WORK INSTRUCTIONS
From the listing below, give as a JSON list of strings the lines starting with the one containing "Given: Open the 快捷键设置 link" and going on through the one containing "(x=456, y=30)", one string per line with blank lines omitted. Leave the pictures out.

====== RECORDS TO USE

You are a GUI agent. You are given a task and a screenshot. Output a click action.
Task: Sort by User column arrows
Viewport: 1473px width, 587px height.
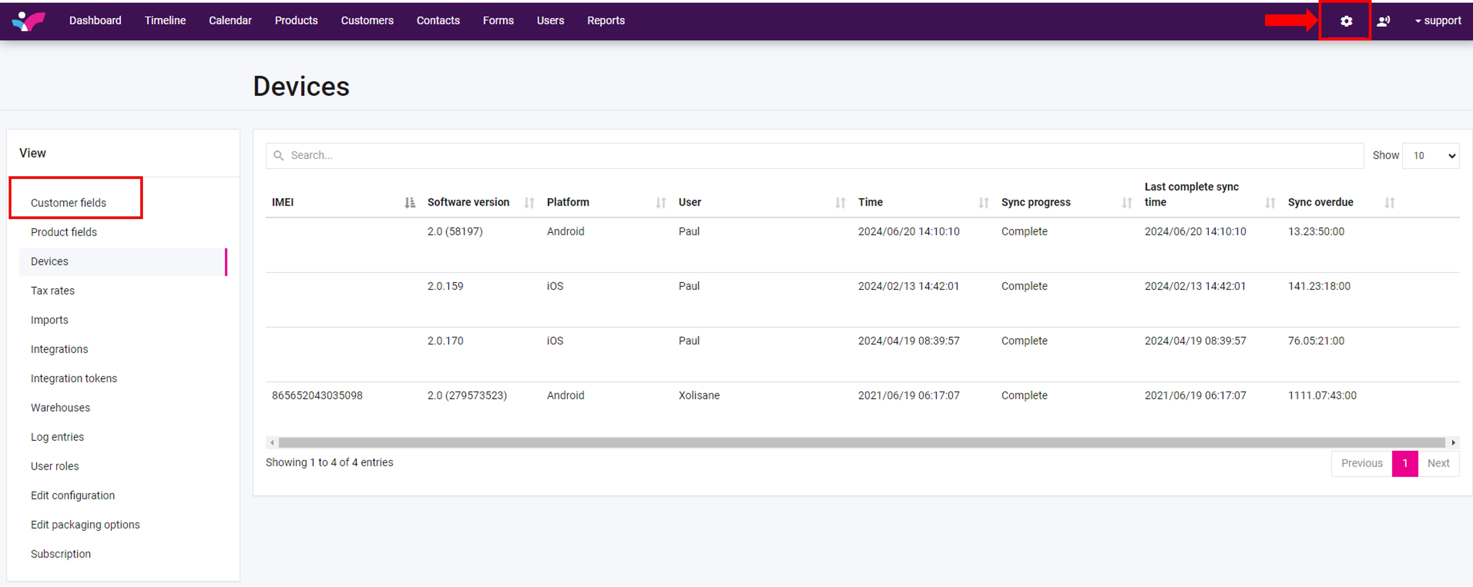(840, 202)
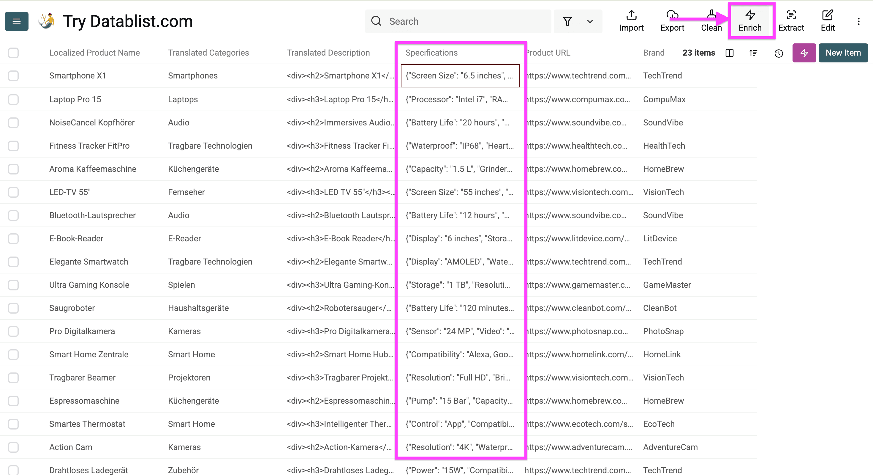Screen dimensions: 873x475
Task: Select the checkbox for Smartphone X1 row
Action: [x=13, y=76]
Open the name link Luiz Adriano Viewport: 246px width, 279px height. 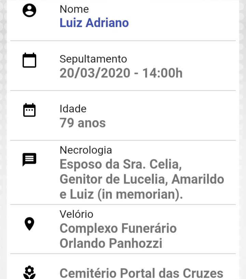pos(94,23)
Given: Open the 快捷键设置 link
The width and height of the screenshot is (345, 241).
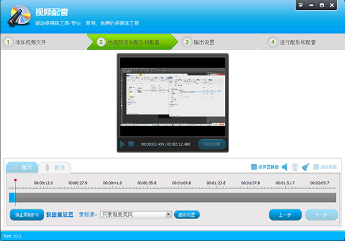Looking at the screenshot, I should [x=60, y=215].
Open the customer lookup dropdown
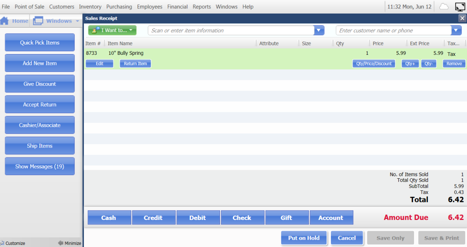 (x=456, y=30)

============
====== RECORDS TO USE

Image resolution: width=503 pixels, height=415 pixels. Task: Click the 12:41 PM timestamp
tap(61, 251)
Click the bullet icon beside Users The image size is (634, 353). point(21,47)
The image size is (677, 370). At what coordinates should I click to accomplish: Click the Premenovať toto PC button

============
====== RECORDS TO USE

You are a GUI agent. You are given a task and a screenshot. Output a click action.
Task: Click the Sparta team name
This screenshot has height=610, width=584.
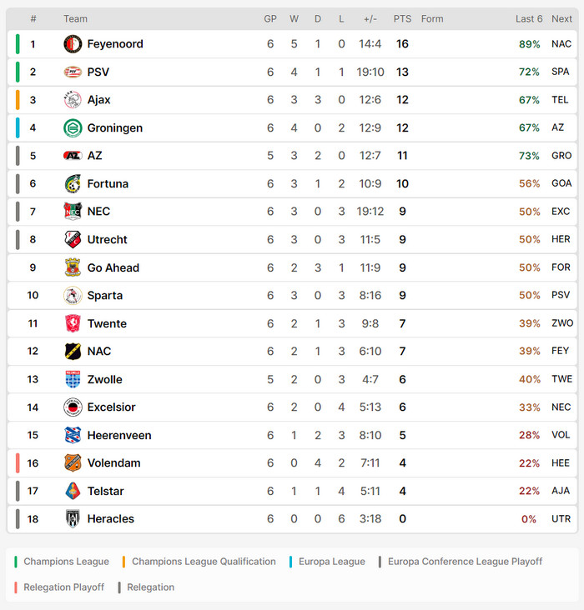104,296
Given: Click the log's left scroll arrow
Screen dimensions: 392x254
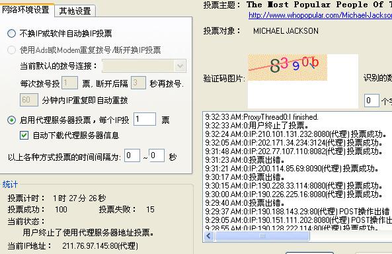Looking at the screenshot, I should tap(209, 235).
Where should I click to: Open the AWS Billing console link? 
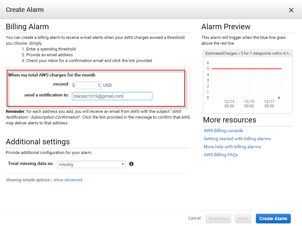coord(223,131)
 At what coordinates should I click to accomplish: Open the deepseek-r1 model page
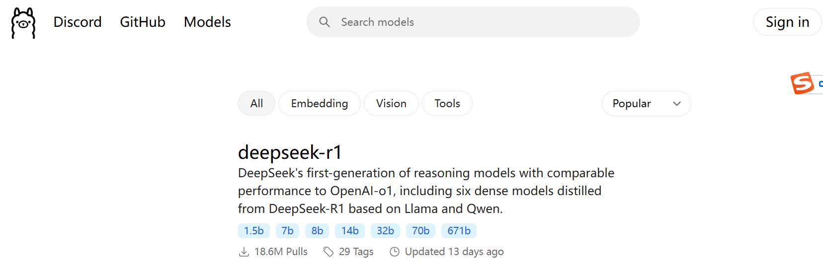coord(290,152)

============

WRITTEN SOLUTION
[
  "Given: Open the 快捷键设置 link",
  "The width and height of the screenshot is (345, 241).",
  "Looking at the screenshot, I should [x=60, y=215].",
  "Open the customer lookup dropdown",
  " (x=456, y=30)"
]